The name has been taken from what the first Islamist group in Kabul University
circles called itself in the 1960s, in imitation of the prototype Egyptian
Ikhwan al-Muslimeen [Muslim Brotherhood] founded by Hassan
al-Bana in the 1920s and reflective of the fact that nearly all the ideologues
and linchpins of the group had been educated in Egypt's al-Azhar University,
a breeding ground for Islamism and reaction. The group later renamed itself
Jawanan-i Mussulman [Muslim Youth] but the popular designation of
"Ikhwani" to denote Islamists and educated religious bigots
remained ingrained.
Islamist:
advocate of political Islam and a socio-political order based on the Quran.
Jamaat-i
Islami Pakistan: [Pakistan Islamic Society]

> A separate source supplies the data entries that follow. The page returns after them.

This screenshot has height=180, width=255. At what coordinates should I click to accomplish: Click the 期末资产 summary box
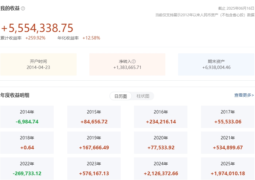pyautogui.click(x=216, y=64)
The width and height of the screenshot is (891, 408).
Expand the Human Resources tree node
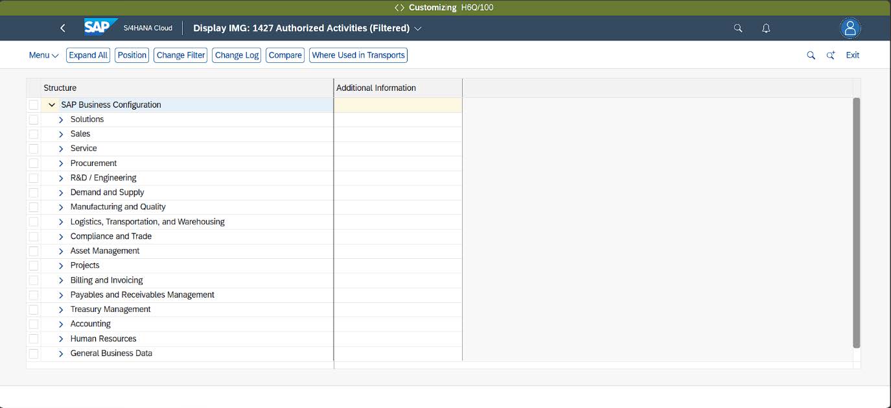(x=61, y=339)
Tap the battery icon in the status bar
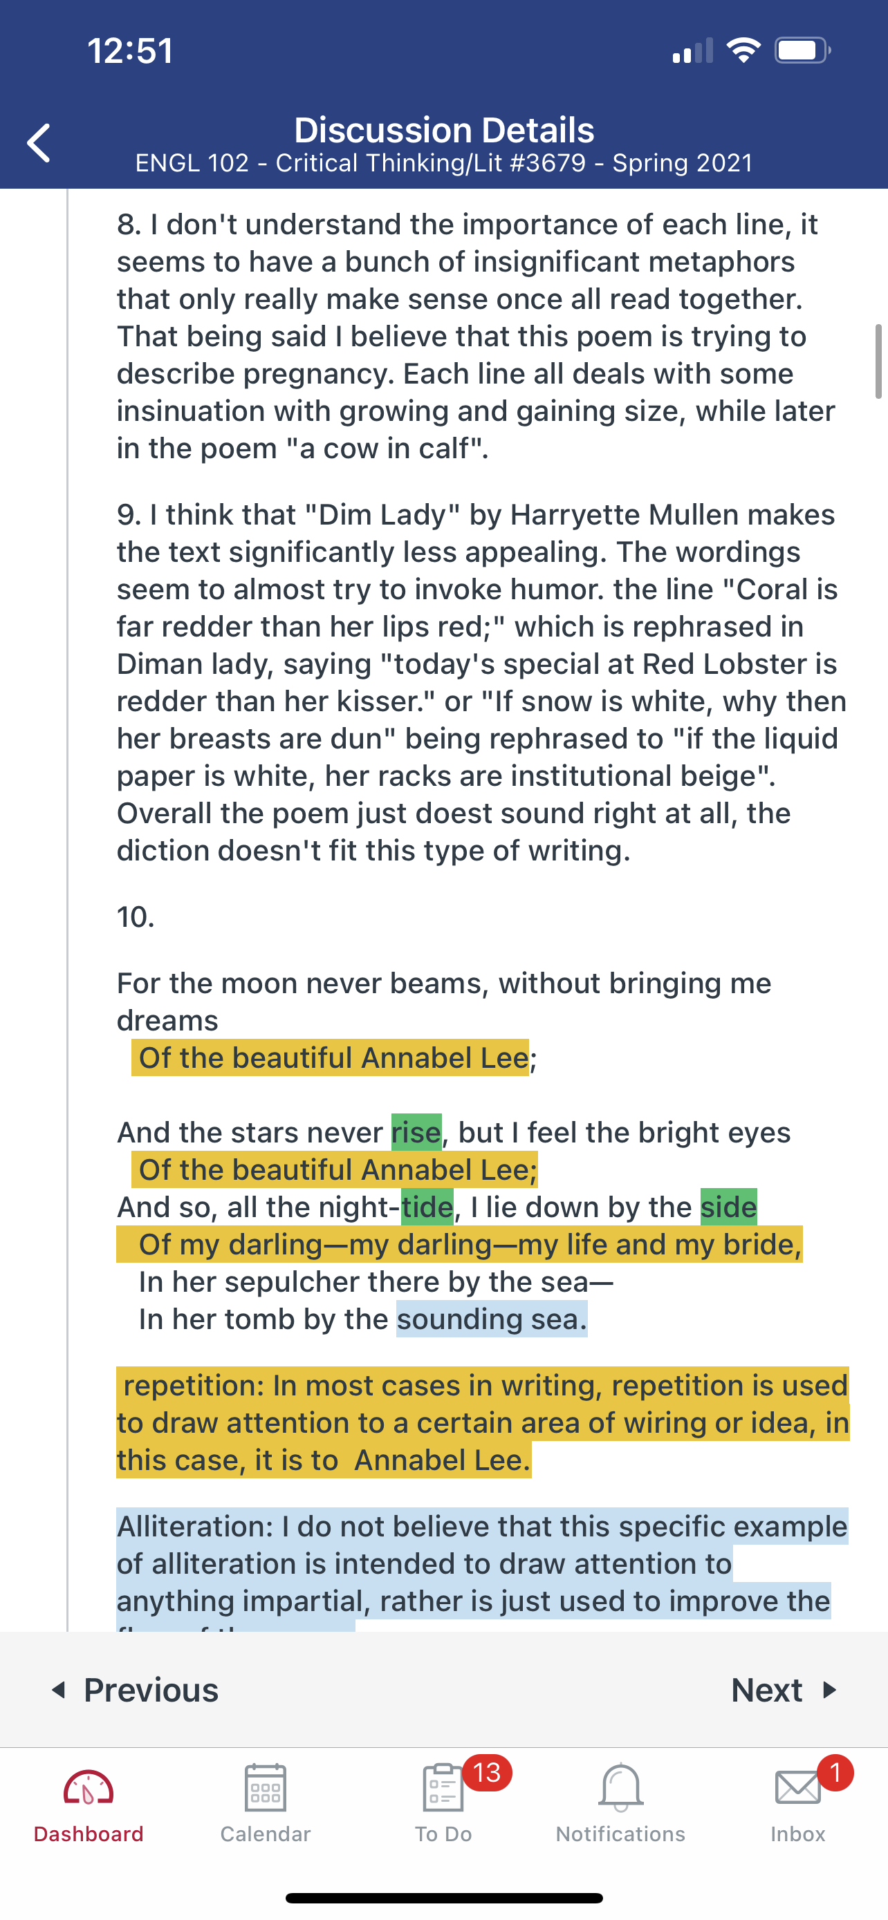Image resolution: width=888 pixels, height=1920 pixels. tap(802, 51)
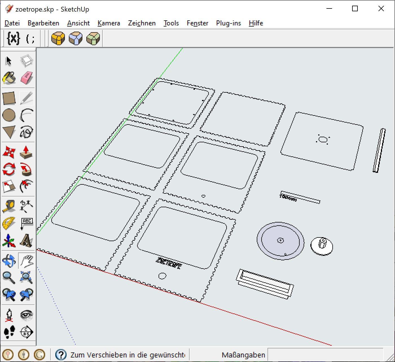This screenshot has width=395, height=362.
Task: Click the orange cube toolbar icon
Action: point(58,38)
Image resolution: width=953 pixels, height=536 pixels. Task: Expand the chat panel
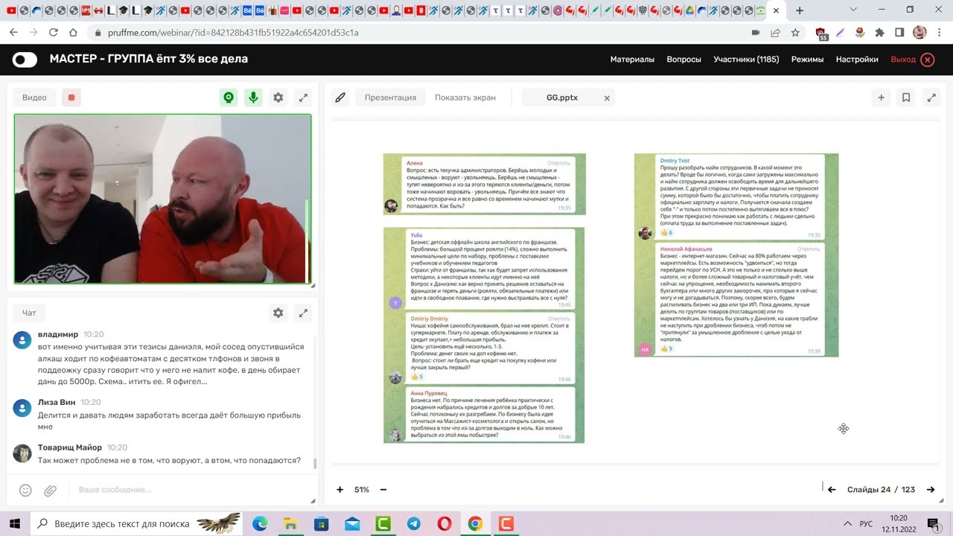coord(303,313)
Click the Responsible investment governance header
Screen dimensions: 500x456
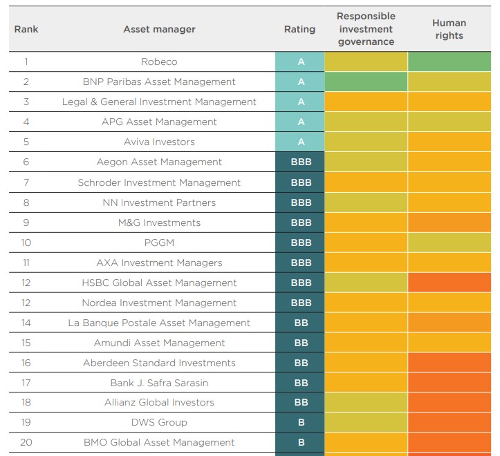click(366, 29)
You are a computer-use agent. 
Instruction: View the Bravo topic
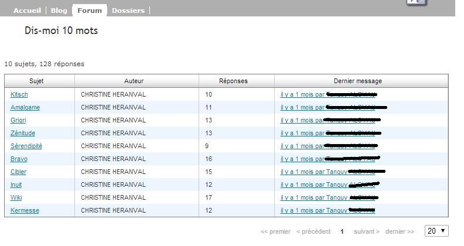[19, 159]
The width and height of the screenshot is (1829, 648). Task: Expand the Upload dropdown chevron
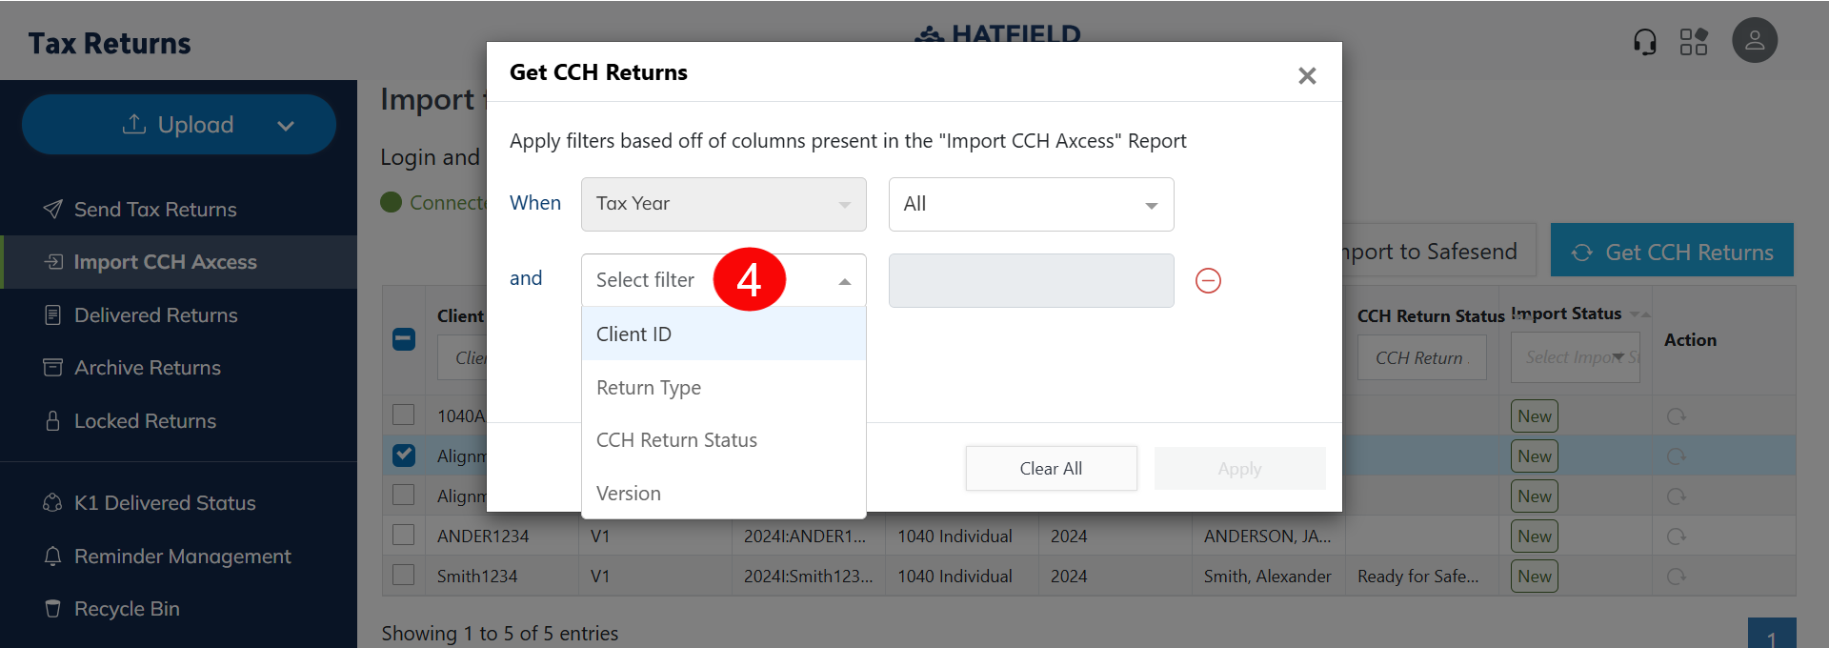(x=286, y=126)
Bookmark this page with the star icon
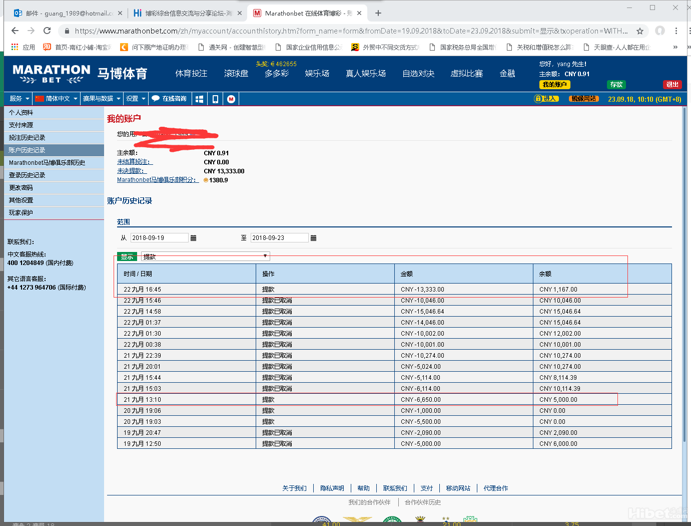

A reactionary fundamentalist party in Pakistan which was Zia-ul-Haq's political
constituency during his years of military dictatorship. This party acted
as a procurer of Afghan Islamist agents for Zia's military intelligence
department and regarded Gulbuddin Hekmatyar as the perfect specimen of
an Islamist hero. The Jamaat-i Islami was instrumental in catapulting
Gulbuddin Hekmatyar to the fame and position of trust he enjoyed with the
Pakistani Inter-Services Intelligence, which in turn was conducive to the
Hizb-i-Islami's armed might and political influence.
Jihad:
[Holy War] Islamic equivalent of the Christian crusade. The national liberation
War of Resistance against Soviet social-imperialism in Afghanistan was
universally termed Jihad due to the immediate religious appeal of the appellation
to the deeply religious Afghan masses, and to underscore the leadership
of Islamists who from the very beginning of the national liberation struggle
were patronised by the pro-Islamist regime of Zia-ul-Haq acting on behalf
of world imperialism and regional reaction.
 Karmal,
Babrak: Ace political agent of Kremlin
strategists during the Brezhnev era in Afghanistan. Karmal was a co-founder
of the People's Democratic Party of Afghanistan (PDPA) in 1965 and led
the Parcham faction against Noor Mohammad Taraki's rival Khalq
faction. Karmal's political career was characterised by his servile loyalty
to the Soviet Union's social-imperialist policies and the overriding priority
he placed on Soviet interests in Afghanistan. He was Moscow's man when
the Soviet Union invaded and occupied Afghanistan in the closing days of
1979. Karmal went to great lengths to embellish the image of his puppet
regime but he was much too despised as an arch-traitor and a sold-out fifth-columnist
to command much respect. He was demoted in disgrace by his own party in
1985 after winds of change began to blow in the Soviet Union with Gorbachov's
glasnost and perstroïka. His name has popularly become
synonymous with the highest degree of political infamy.
Khad:
Dari (Persian) acronym for State Intelligence Services, the local branch
of the KGB and the powerful Afghan secret police and counter-insurgency
organisation at the time of the Soviet occupation.
Khalq:
[The Masses] Name of the first mouthpiece
publication of the PDPA, owned by Noor Mohammad Taraki. The weekly was
banned after a few issues but the "people's democratic ideas"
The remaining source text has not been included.